City pipelines must be kept separated
Welcome as it was, that huge $442,000 savings – if it could be considered that instead of an engineer’s miscalculation – on a 9,000-foot pipeline project was not the main topic of discussion when city councilmen considered pipeline bids at last week’s City Council meeting.
Rather, the principal discussion topic was whether or not one of the city’s major industrial clients could install a water line in the same trench as the line carrying wastewater from the new water treatment plant.
Councilman Don Rodolph raised the issue, asking City Manager Mark Skiles where the city stood in helping Tim Davis – the owner of Clinton Ice, LLC – get a line from the new water treatment plant over to Davis’ ice plant a short distance away.
“We have discussed plotting the plant so that pure R.O. (reverse osmosis treated) water could be provided to his plant,” answered Skiles. “He is aware we can bring a supply to him, but if it’s a line run from the R.O. plant to his place by the city, the city would have to engineer and design it and get it approved by DEQ (the Department of Environmental Quality). It would be a line installed purely for his personal use.”
Skiles said if Davis puts in a line himself between the two plants, all the city would have to do is set a meter outside its plant and let him hook up to it. If that were the case, he said DEQ would not be involved.
Rodolph said he’s been talking with Davis for three or four months. He wanted to know if the city has been communicating with him.
“Yes sir,” answered Skiles.
The city will have lines on both sides of the Farmrail railroad tracks which run through that area. One will be bringing water to the plant from the new Riverside Golf Course wells, and the other will be taking refuse removed from the water during the treatment process to a manhole near N. 28th Street and Dougherty Avenue to be dumped into the city sewer system.
DEQ regulations require that the lines be horizontally 10 feet apart so if there’s a break, the one carrying contaminants does not pollute the one carrying pure water. Presumably, that’s why they’ll be placed on opposite sides of the railroad tracks.
Rodolph said at Tuesday’s meeting he initially thought a line carrying treated water from the plant could be put in the same line with the one carrying affluent and Davis could hook onto it at the railroad tracks and run the water line on over to his plant.
Lonnie Teel, the city’s consultant on the project, spoke up quickly, saying that could not be done. He said DEQ would be coming out to inspect it and it would not pass muster.
“As soon as they inspect, can we put his line in?” asked Rodolph.
Both Skiles and Teel said sewer and water lines could not be put on top of one another or in the same ditch.

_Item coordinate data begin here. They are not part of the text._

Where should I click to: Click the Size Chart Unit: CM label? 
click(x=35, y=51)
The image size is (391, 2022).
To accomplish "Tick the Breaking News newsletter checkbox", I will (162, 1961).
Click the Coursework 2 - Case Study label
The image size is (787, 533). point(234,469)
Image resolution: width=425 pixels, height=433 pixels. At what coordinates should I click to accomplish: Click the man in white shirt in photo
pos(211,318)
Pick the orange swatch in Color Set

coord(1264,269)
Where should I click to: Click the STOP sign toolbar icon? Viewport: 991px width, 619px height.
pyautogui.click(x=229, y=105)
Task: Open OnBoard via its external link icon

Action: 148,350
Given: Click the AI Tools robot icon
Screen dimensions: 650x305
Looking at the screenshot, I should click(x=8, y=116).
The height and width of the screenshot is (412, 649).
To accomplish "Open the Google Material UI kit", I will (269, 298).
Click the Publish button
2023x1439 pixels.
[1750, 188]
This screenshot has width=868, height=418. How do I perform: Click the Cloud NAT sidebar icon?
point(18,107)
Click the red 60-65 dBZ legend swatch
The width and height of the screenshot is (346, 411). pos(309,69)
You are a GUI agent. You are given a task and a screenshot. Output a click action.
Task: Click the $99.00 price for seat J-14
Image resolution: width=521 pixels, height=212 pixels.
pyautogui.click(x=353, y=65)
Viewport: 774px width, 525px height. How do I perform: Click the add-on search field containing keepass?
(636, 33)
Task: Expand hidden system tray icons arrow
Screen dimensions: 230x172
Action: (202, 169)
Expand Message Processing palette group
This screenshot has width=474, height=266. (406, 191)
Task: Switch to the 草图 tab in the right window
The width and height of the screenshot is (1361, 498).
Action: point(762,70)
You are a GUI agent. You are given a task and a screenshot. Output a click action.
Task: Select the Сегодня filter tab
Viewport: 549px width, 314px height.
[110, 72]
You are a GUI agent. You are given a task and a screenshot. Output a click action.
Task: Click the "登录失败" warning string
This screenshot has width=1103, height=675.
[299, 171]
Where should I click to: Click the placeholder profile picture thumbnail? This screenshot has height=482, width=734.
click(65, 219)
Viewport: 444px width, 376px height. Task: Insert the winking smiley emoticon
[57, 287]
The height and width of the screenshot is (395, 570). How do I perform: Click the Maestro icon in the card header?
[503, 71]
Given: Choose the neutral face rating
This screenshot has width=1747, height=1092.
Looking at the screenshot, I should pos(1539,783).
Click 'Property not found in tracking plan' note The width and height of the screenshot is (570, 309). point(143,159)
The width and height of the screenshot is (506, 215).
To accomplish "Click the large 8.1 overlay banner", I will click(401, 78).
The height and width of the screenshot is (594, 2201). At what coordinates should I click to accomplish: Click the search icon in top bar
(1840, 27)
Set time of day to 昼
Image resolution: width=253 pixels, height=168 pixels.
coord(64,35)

Rodolph wanted to know if the city had talked to Davis and made him aware of that.
“He knows the situation,” said Skiles.
Rodolph said Davis is not asking the city to pay for his line and eventually suggested that Skiles talk with him and let him know that it could not be put in the city’s trench. He said he wasn’t aware of that himself until that night’s council meeting.
Later Skiles told the Clinton Daily News: “Mr. Davis has been made aware the city would make pure water available to him when it’s being produced,” but he said it would take a dedicated line from the R.O. plant to the ice plant.
He added, “I question the legality of the city installing a line that is for the sole use of one entity. However, we would be willing to set a meter at the R.O. plant and it would be Mr. Davis’ responsibility to lay a line to the point of connection at the R.O. plant.”